むしろ、これが長く続いた伝統で、もともとの細やかで合理的な配慮や観察があったにせよ、それを、より現代的な指導に移行させて行けたところに、指導者としての樋越監督のすぐれた資質があるのでしょう。

私が笑ったのは、徳元氏が語っている、グラウンドのタンポポの話です。オホーツクの雪の深さ、雪かきの大変さは周東選手も触れていますが、徳元氏はグラウンド整備で、タンポポを抜くのが大変で、残っていたら昔のこととて、監督から怒られて、皆が殴られるので、練習中に見つけたら、その上にスライディングして隠していた、今でもタンポポを見ると恐い、と語っています。
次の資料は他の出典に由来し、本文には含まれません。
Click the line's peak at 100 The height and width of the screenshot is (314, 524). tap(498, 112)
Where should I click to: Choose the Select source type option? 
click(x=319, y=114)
しょっちゅう地元の漁師などと殴り合いしたりしていた、豪快な若者がです。

友人のガーデニング命の女性に、その話をして聞かせたら大いに同情、共感しました。私に「タンポポ恐るべし」と教えたのは彼女で、それ以後は私も庭でタンポポを見かけるたびに、目の敵にして引っこ抜いています。
タンポポについては樋越監督も、指導の一環として第二章で詳しく述べていますが、とにかく根を張る、とにかく散らばる、広がりまくって手がつけられない。
「うちらのちっちゃい狭い庭でも、あれだけ閉口するんやもんなあ。それがグラウンドやぜ、あんた」
「綿毛がかわいい、とか言うてる場合やないもんな、あのしぶとさと来た日には」
「知らんかったが、あいつらの生命力、オホーツクでも変わらんのか」
と、二人で盛り上がりました。

何しろその友人は、一度意地になって、しつこいタンポポの大株を根っこまで引き抜いてやったら、そのあとに出来ていた大きな穴に足を突っ込んで、くねらせて捻挫したこともあるとか。

周東選手の方は、タンポポについては愚痴っていませんでしたが、樋越監督の記述によると、徳元氏の卒業と同じころに、室内多目的競技場の「網走ドーム」を市長に作ってもらったというから、それ以後の選手たちは、タンポポ退治はしなくてすんだのかな。だとしたら、それも時代の流れですね。